Peterson would not likely have attempted to take off without command of his new Sperry model 'F-3 attitude gyro' (artificial horizon) in the first place; notwithstanding it working backwards to the gyros he had basically trained on. This is not a matter of not understanding the use of the instruments. It is a matter of not being able to overcome vertigo sufficiently to keep up with the instruments; or to believe in those instruments. It all happens very quickly.
Below is an example of what happened to a licensed instrument rated pilot that crashed killing all onboard his airplane when he became disoriented while landing. This pilot had the proper instrument ratings, instruments, airplane and license. But he did not have the total flying time to equal Peterson’s flight time. This pilot happened to also be flying a Beechcraft Bonanza similar to the one that Peterson was flying that night. Here is the actual (albeit ‘abridged and annotated’ for the layperson) report of radio conversations between this IFR rated pilot and the control tower - just before he crashed his Beechcraft airplane killing all on board.
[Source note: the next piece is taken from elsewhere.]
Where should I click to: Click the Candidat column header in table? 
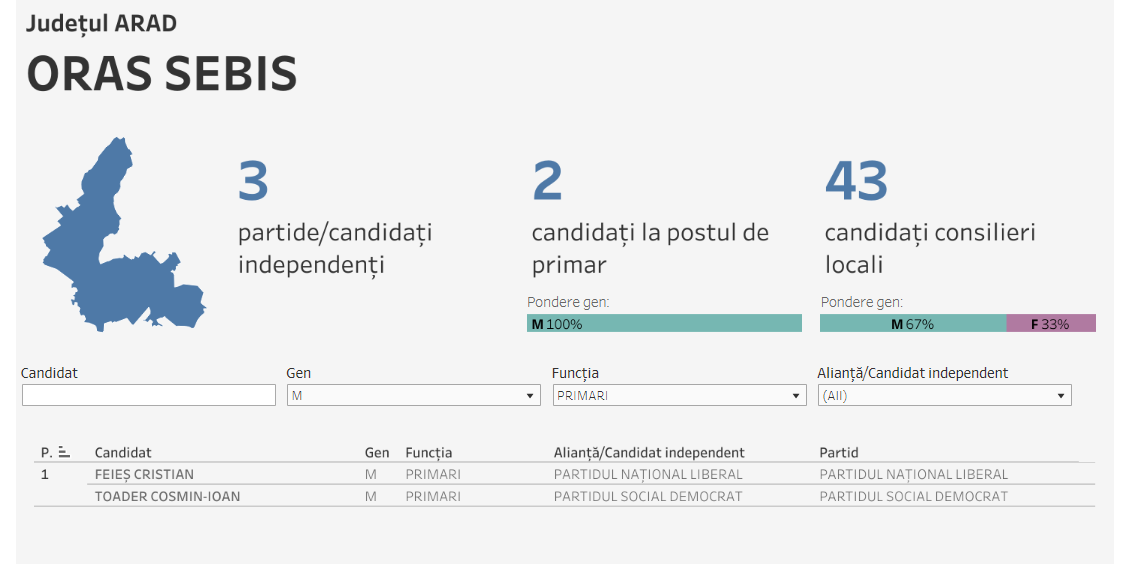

Remember... this was a properly trained and licensed pilot that died from vertigo in the same manner as Peterson and his famous passengers not withstanding having the proper credentials:
On December 22, 2006, about 2136 eastern standard time a Beech A36, (registration number) N3704B, piloted by an instrument rated private pilot, was destroyed on impact with trees and terrain while being vectored (steered by the tower) on a missed approach north of the Lovell Field Airport (CHA), near Chattanooga, Tennessee. (Note: A missed approach is IFR jargon meaning that the pilot could not fully adjust his airplane to fulfill all requisites necessary to complete instrument steering vectors and glide patterns necessary to align with the runway – or in other cases cannot break through the murk in time to see the runway).
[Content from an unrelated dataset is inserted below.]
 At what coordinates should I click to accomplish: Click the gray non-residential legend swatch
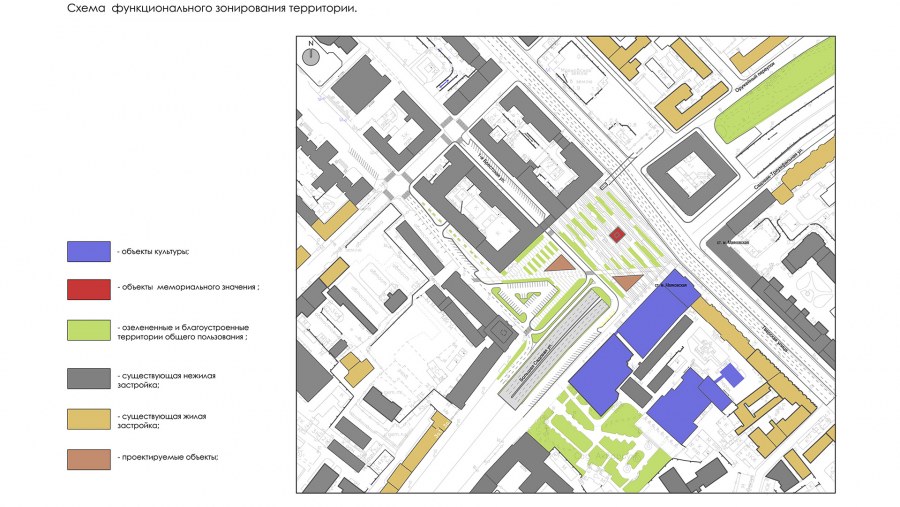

The personal flight was operated under 14 Code of Federal Regulations Part 91. An instrument flight plan was on file and was activated (filing that flight plan put the pilot under the authority of Air Traffic Control for the duration of that flight mandating that he follow instrument flight rules – (IFR)). Night visual meteorological conditions (VMC) prevailed at the time of the accident (meaning that visual conditions were satisfactory to fly non-IFR in general). The pilot and three passengers sustained fatal injuries in the crash. The flight originated from the Gainesville Regional Airport (GNV), near Gainesville, Florida, about 1850.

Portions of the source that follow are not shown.